First, the sound guys didn’t have the right cables to hook me up to their PA—but,
hats off, they went out and found some adaptors, I don’t know where. But while
that was going on, the choir that was closing the program started rehearsing—not
rehearsing, actually, but just running through a compendium of vocal warm-ups—and
their unsmiling abuelita of a
conductor was gonna do her thing, damn it; when Sandra, one of the Festival
organizers, tried to gently let her know at 5:20 that three other ensembles
still needed some time before doors opened—for the “6:00” show (per tiempo Cubano—their term, not mine!)—she
was summarily waved aside.
With cellist Maylin Sevila and pianist Roberto Bello López. |
Finally,
we had an opportunity to give Anthem a
spin, but really just enough time for me to make sure the rig was functioning.

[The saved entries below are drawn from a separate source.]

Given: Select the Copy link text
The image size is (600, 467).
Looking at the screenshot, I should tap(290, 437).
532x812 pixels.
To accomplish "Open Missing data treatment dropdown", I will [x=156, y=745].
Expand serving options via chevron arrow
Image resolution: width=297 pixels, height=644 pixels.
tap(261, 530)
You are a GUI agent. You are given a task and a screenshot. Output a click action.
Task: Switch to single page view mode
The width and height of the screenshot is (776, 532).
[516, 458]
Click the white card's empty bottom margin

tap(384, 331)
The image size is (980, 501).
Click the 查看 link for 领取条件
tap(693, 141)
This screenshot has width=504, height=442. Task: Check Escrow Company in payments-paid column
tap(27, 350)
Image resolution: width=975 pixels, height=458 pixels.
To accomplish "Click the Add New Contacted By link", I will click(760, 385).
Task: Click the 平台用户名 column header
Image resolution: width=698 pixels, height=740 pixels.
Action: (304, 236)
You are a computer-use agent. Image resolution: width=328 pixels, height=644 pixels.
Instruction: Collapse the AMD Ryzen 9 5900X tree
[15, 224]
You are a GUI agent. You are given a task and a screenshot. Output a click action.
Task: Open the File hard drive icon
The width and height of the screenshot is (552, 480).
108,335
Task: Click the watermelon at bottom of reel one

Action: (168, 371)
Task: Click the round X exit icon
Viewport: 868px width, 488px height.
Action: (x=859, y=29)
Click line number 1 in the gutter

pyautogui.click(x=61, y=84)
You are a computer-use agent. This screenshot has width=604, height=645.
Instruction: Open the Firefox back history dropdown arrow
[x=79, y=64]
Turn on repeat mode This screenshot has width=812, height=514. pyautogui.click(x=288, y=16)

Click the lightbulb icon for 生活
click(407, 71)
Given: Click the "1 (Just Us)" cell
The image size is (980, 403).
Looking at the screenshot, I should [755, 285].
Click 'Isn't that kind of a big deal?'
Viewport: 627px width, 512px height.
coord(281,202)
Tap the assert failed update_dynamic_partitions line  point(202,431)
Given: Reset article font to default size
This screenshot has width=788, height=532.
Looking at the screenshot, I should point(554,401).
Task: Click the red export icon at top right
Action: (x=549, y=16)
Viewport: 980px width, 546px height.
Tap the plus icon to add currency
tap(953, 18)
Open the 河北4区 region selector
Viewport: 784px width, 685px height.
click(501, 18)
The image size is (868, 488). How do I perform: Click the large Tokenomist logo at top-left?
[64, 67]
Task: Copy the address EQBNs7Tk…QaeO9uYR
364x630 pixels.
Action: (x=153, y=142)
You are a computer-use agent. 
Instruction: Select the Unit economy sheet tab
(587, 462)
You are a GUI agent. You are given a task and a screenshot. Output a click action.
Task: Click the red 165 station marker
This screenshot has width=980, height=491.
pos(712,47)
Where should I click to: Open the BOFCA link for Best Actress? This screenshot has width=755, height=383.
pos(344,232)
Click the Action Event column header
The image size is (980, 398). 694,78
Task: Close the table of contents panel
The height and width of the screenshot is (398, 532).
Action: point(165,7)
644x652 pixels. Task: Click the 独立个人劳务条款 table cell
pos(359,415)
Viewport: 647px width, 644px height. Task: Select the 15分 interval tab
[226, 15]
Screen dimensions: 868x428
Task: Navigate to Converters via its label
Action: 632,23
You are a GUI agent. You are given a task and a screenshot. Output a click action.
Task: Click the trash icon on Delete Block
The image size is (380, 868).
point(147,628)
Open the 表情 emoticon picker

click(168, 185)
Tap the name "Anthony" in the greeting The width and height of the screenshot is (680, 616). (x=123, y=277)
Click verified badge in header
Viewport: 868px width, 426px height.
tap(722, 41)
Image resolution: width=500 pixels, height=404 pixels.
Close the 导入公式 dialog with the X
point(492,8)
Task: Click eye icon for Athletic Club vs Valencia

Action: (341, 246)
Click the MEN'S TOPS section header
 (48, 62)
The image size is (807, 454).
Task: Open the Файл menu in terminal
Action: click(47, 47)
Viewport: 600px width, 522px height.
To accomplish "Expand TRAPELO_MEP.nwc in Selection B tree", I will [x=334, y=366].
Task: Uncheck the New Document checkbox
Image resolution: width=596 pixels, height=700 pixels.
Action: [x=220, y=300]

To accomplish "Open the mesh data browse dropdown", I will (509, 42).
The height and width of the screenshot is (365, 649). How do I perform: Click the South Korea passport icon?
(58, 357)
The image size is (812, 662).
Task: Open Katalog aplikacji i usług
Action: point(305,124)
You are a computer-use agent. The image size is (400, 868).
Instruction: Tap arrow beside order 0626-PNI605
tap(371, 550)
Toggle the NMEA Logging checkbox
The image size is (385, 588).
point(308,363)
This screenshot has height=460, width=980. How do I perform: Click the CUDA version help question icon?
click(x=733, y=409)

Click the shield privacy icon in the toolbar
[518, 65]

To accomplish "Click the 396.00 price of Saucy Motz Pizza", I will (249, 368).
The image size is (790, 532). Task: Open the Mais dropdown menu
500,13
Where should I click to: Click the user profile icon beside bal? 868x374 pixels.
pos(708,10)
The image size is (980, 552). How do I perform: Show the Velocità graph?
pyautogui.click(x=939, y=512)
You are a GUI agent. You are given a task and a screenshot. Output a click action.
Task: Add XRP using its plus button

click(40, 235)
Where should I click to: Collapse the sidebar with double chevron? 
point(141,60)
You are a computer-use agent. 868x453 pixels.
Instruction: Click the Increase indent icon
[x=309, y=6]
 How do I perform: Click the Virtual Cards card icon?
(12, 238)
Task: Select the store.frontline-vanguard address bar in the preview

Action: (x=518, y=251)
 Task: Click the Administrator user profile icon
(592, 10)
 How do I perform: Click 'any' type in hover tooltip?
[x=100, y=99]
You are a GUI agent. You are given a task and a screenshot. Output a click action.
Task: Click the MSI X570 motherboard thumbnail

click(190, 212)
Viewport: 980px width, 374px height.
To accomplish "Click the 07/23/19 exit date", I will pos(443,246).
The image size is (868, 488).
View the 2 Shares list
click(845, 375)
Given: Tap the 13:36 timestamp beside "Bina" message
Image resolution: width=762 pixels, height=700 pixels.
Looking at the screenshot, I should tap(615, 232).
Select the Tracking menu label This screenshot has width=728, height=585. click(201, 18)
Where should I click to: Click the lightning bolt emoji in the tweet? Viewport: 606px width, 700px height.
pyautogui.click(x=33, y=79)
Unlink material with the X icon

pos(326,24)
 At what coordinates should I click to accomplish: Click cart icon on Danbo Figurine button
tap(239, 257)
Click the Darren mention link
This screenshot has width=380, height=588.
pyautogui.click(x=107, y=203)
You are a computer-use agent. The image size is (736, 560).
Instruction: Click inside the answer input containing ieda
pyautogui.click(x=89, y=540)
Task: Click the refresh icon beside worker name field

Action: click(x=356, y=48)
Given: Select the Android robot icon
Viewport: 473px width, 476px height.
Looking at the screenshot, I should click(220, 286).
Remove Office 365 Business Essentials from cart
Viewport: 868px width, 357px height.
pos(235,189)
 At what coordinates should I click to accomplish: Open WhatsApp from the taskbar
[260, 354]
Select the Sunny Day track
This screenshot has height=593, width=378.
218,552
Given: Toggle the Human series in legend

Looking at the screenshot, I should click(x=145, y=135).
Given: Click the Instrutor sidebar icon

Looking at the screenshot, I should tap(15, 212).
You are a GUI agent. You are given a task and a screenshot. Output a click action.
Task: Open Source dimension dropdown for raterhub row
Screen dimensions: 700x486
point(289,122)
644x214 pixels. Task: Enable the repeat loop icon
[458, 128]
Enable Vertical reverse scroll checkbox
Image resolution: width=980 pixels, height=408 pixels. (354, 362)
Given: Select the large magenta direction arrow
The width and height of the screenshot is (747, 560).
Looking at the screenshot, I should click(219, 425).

I had to adjust levels on the fly during the rehearsal, and adjust on the fly I
would in performance. Leo hit a couple of rough patches in the extended solo at
the start of the piece, but generally was executing well; Lucy was strangely
singing some wrong notes that she’d had right on Sunday, but was in
incandescently good voice.
The
performance was, I think, strong. I decided not to obsess too much about
levels, and just execute the patch. And when
those loops starting filling the space, with the Basilica’s magnificent
acoustic, it was damned glorious. I think the audience dug it. Who knows. If
not, pues, no me importa; that sound, in that room—I
felt high.
With soprano Lucelsy Fernández. |
With violinist Leonardo Pérez. |
The
concert started with a solo guitar set: pieces by Marlos Nobre, Roberto Sierra,
Mauro Cardi, and Heber Vásquez. All interesting pieces—the Sierra Toccata y lamento especially—and played splendidly by Efrén Gorrostieta, though to
be honest, I was too busy worrying about Anthem
to give the set a totally fair listen.
Next
were two pieces by Anna Bofill—Andata et
ritorno for solo piano, ft. Abel Figueredo, and Suite de Tamanrasset for solo guitar, ft. Carlos Ernesto Varona.
Both quite compelling works, and excellently played (sufficiently so, on both
counts, to re-command my focus). I really loved Anna’s music, which I suppose
is more than can be said for a group of Americans that was in attendance—one of
whom I’d spoken with briefly before the concert started; she was attempting to
ask one of the ushers (entirely in English) if she could take photographs, and
I stepped in to translate. Yes, I’m proud of myself. She lives in Albany and is
visiting Cuba with a tour group, and was excited to have found out about the
Festival and this evening’s concert—and also, it seemed, to meet a fellow
American, here to present his music. Pues,
I suppose Anna’s music isn’t unchallenging for the lay listener, and the
Americans got up and left en masse before
the ACF set began. Me chupa un huevo.
For
those listeners who stayed, I think mis
compañeros and I represented ourselves well. Carol Barnett’s toe-tapping Variations, Oh Yes! for clarinet and
piano reset the audiences’ palate with a joyful, irresistible noise, and Mary
Ellen Childs’s evocative A Frail Weight was
served extremely well by Lucy’s clarion tone, ably accompanied by her sister
Roselsy. (Mary Ellen had another vocal work listed in the program, Night, which went unperformed with no
explanation.) Sage’s Elegguá felt an
appropriate nod to the cultural exchange represented by our music being heard
here—scored skillfully for two guitars, and with a gentle dash of Latin spice—and
was performed sabrosamente by Carlos
Ernesto Varona and Luis Angel Chouza.
* * *
I had
heard and read that Cubanos, garrulous and gregarious though it is their nature
to be, will generally be guarded when it comes to talking politics, if they don’t
submarine the topic entirely. But scavenging for a late slice of pizza and a
beer back in Vedado after the concert, I do meet and start chatting with a
young Cubano at a fast food counter on the Malecón who’s very happy to share his
thoughts on the state of things. It was a quiet night, with almost no other
patrons around, and/or maybe a few drinks had loosened him up enough to get
some things off his chest. Whatever the case, his wasn’t a rosy view.
For
me, what a fascinating lens into at least one side of the Cuban psyche. Our
conversation is the latest of numerous experiences I’ll have this week that will
equally enlighten and confound me. It’s impossible to enumerate all of the
thoughts and theories that this thirty-something shared. (For
the record, I didn’t get his name, and I wouldn’t mention it if I had.) But by
the end of our conversation—and he spoke with such eloquent fervor—I felt my
understanding of this place had begun to be three-dimensionalized.
I
began to understand more deeply the degree of social inequality in Cuba. Not
just its severity, but its essential nature, which here is patently bizarre.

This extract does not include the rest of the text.